Task prompt ::
Go through the material and copy each line in which the word "using" shows up.

Extracted entries ::

- Opening Delimiter -

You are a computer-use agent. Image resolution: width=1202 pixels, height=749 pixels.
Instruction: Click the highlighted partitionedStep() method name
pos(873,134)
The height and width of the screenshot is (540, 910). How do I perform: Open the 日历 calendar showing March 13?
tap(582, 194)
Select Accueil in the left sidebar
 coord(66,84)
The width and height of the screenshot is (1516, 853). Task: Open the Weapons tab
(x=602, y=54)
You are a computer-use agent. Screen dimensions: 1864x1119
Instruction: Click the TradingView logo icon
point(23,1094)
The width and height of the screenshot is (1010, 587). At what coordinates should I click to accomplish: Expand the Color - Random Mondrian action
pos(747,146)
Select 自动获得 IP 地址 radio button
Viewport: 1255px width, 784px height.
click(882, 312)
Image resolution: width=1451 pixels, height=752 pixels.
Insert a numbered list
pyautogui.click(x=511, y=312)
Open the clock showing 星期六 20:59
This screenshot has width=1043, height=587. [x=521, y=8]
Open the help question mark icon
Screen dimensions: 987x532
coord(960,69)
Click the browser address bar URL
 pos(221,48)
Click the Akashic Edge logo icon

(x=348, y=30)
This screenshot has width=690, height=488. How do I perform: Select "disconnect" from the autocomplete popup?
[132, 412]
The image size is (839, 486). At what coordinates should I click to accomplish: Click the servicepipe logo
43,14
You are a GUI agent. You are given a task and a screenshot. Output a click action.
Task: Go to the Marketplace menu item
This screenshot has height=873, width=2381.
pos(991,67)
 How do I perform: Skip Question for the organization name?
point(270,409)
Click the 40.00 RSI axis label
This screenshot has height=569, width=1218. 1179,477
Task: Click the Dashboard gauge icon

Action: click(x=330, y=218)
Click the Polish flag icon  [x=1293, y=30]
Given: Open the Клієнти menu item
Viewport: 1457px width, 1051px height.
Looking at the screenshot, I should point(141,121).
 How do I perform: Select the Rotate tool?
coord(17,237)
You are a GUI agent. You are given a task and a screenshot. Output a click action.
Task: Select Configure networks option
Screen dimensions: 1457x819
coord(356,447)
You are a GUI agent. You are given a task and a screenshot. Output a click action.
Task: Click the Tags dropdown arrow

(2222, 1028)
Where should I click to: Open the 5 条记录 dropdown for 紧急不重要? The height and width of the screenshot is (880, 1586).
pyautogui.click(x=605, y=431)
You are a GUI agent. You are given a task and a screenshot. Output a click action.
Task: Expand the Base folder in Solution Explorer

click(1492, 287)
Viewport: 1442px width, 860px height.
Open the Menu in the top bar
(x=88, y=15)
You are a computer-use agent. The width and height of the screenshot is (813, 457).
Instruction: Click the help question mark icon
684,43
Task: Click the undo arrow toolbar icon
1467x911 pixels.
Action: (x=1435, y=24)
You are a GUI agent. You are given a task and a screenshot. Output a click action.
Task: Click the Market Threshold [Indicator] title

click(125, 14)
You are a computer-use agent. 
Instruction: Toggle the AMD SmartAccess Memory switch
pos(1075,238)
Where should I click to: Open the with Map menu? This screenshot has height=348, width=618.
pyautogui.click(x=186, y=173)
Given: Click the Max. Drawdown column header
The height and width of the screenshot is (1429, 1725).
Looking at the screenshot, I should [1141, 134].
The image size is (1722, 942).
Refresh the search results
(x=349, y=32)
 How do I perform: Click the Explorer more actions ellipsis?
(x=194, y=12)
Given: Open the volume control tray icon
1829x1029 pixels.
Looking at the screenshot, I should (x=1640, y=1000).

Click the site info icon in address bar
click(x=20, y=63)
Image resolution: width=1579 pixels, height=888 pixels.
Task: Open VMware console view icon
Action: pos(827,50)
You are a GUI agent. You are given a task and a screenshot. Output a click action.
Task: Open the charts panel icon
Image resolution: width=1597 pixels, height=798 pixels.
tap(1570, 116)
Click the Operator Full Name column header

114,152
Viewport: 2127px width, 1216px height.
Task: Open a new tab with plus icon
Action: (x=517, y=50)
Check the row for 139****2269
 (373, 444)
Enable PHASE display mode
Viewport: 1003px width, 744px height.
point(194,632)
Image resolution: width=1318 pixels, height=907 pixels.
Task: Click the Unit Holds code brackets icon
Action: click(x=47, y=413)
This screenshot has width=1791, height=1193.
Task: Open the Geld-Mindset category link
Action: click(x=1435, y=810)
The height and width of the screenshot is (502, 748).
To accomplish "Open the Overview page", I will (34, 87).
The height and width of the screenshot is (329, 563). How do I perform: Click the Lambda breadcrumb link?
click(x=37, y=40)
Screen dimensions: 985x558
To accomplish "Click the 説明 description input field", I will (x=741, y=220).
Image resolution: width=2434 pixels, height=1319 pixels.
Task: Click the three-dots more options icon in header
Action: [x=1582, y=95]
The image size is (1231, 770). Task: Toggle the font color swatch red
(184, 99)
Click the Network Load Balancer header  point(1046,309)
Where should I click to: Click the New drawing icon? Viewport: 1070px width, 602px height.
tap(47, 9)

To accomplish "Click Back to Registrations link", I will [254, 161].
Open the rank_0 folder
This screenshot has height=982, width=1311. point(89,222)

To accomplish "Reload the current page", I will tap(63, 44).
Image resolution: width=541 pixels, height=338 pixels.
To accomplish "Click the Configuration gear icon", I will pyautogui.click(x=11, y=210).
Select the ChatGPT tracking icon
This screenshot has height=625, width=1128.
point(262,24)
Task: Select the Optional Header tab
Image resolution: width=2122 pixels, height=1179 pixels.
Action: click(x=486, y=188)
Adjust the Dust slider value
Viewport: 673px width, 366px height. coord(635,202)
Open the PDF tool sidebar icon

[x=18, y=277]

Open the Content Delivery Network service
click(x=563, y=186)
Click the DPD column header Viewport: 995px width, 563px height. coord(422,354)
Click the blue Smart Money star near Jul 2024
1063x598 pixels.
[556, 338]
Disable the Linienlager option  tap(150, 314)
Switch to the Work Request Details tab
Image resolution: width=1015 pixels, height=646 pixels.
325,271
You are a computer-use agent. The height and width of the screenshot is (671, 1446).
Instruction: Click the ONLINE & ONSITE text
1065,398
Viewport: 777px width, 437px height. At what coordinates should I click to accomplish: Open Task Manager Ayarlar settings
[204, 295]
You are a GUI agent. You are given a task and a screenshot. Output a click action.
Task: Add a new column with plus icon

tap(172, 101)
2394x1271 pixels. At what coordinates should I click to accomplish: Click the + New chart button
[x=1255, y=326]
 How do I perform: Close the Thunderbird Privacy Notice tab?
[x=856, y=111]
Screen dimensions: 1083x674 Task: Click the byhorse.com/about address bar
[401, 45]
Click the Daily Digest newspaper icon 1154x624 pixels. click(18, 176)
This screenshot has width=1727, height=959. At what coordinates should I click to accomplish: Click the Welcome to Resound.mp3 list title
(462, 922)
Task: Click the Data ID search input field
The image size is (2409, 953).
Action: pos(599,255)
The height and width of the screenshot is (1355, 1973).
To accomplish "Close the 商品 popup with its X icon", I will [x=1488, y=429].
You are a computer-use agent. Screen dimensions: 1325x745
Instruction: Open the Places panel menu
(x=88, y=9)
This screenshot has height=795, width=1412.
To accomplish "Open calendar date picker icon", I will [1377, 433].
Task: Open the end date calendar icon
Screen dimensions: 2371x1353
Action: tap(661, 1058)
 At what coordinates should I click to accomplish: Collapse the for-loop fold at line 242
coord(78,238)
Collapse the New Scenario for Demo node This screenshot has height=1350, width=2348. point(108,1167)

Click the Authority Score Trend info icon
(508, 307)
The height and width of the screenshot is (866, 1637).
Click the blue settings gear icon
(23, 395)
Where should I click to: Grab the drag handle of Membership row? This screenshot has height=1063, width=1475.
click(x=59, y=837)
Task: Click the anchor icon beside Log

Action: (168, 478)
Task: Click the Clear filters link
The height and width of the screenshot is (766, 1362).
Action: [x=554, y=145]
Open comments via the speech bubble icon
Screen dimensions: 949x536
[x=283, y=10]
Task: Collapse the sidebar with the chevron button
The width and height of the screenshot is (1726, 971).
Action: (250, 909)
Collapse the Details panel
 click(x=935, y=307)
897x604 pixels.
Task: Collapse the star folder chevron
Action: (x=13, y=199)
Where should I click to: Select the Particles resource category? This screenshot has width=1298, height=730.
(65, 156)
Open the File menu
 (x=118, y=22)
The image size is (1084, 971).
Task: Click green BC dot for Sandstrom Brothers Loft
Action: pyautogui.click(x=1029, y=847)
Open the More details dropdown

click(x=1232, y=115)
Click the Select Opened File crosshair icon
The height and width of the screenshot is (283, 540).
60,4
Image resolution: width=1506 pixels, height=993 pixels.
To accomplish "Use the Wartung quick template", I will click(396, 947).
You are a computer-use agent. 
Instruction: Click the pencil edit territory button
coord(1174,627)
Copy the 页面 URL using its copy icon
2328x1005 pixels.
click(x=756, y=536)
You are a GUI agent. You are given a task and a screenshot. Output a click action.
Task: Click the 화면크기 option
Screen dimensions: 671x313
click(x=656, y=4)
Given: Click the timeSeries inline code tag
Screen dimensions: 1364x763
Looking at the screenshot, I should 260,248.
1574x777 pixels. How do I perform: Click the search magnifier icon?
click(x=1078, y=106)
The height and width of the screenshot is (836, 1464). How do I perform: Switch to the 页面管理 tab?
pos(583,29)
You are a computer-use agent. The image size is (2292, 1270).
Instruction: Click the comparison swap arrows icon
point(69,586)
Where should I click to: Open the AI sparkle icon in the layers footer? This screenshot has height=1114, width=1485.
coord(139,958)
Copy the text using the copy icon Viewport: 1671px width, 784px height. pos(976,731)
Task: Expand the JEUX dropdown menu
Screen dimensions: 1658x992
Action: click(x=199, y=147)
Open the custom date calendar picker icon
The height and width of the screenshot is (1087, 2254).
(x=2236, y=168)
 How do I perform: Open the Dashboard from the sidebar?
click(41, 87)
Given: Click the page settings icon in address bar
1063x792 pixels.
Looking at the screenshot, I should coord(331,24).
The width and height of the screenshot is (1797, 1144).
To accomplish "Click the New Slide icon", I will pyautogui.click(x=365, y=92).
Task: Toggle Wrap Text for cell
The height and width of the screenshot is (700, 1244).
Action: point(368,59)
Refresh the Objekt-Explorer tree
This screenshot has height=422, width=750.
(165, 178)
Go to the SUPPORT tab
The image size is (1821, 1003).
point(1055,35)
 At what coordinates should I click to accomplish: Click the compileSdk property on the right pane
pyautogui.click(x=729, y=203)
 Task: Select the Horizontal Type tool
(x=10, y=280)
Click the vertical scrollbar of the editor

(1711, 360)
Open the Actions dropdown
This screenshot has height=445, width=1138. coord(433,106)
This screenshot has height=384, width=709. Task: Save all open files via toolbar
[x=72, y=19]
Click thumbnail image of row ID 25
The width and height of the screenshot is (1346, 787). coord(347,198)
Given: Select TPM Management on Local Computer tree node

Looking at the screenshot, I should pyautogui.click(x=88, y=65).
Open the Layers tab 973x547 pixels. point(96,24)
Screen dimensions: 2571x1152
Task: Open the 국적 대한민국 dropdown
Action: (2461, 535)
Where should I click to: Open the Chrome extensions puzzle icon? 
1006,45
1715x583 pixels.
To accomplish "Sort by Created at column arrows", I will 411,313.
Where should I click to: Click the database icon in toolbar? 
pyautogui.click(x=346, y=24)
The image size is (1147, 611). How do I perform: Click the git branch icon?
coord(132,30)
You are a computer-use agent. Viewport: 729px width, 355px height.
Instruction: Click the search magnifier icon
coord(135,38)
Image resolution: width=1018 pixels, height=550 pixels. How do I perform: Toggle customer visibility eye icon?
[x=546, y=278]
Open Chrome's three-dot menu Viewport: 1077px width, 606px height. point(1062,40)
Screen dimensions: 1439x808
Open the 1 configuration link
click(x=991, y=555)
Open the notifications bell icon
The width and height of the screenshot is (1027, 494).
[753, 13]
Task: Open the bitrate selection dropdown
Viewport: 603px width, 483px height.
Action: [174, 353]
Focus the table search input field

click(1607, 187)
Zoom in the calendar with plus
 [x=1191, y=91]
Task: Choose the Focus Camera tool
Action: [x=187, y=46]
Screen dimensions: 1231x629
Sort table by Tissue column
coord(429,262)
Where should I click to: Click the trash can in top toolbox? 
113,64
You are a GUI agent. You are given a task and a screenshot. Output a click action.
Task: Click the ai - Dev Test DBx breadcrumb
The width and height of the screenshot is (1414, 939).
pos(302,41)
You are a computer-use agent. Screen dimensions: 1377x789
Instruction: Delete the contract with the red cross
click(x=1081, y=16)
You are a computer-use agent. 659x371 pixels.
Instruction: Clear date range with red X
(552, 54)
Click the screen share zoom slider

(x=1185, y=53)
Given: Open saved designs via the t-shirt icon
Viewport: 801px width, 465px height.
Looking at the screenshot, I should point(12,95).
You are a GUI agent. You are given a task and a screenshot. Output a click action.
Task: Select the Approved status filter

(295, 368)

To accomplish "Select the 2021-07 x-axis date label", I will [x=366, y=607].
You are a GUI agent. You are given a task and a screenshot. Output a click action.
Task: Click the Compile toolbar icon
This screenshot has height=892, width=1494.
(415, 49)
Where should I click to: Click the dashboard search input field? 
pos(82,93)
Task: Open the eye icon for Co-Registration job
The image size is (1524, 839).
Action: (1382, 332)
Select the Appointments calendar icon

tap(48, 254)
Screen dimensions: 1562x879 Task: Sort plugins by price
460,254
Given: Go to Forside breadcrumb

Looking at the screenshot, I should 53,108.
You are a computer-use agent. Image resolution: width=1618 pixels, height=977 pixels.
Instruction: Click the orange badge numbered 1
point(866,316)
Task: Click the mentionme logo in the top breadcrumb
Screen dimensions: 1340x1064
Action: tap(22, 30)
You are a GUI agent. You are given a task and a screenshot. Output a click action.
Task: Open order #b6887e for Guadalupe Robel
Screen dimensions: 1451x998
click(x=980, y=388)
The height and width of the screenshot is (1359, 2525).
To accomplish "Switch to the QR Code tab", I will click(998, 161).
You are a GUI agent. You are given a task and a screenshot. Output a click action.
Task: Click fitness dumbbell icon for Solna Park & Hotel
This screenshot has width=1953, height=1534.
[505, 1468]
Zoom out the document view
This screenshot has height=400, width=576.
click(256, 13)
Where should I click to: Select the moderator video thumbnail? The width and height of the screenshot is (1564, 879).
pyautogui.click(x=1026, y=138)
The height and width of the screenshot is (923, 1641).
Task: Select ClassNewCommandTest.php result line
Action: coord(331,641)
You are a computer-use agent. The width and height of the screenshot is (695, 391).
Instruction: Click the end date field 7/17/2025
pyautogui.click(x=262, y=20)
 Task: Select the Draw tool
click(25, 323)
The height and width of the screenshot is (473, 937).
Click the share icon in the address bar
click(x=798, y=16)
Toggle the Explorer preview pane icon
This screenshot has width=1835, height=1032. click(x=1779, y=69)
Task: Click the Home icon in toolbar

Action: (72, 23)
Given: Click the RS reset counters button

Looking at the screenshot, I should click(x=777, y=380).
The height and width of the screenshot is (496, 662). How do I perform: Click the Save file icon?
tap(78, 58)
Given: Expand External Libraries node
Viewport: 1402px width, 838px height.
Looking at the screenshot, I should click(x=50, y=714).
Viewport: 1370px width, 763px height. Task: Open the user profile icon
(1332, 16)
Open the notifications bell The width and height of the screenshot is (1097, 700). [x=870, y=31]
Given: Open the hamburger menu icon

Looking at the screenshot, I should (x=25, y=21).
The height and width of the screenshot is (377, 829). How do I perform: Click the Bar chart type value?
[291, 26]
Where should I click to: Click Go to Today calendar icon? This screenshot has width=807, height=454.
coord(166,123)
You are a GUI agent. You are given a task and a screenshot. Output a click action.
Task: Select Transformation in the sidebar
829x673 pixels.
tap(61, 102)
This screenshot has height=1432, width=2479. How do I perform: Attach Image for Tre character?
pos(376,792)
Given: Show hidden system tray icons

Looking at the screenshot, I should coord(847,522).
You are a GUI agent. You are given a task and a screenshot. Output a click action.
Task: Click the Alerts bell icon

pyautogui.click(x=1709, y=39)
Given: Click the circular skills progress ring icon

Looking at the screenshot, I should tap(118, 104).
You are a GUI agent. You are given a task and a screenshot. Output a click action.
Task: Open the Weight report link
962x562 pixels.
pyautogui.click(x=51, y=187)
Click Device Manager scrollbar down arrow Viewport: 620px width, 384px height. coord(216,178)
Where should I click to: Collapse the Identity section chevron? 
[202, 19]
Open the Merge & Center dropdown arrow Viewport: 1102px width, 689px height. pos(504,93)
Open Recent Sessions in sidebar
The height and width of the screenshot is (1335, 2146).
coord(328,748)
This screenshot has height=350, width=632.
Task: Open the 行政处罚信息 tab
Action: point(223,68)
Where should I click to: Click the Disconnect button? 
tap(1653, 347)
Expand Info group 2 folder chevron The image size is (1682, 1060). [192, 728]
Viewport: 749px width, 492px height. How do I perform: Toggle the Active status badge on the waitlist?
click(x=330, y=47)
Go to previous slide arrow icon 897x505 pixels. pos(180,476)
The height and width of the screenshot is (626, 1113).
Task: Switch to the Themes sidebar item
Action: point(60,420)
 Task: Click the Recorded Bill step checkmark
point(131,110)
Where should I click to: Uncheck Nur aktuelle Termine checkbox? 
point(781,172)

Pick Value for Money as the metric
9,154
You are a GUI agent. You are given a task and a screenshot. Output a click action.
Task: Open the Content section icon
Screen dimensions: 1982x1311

- Closing Delimiter -

Response to the task ::
Copy the 页面 URL using its copy icon
Copy the text using the copy icon Viewport: 1671px width, 784px height. pos(976,731)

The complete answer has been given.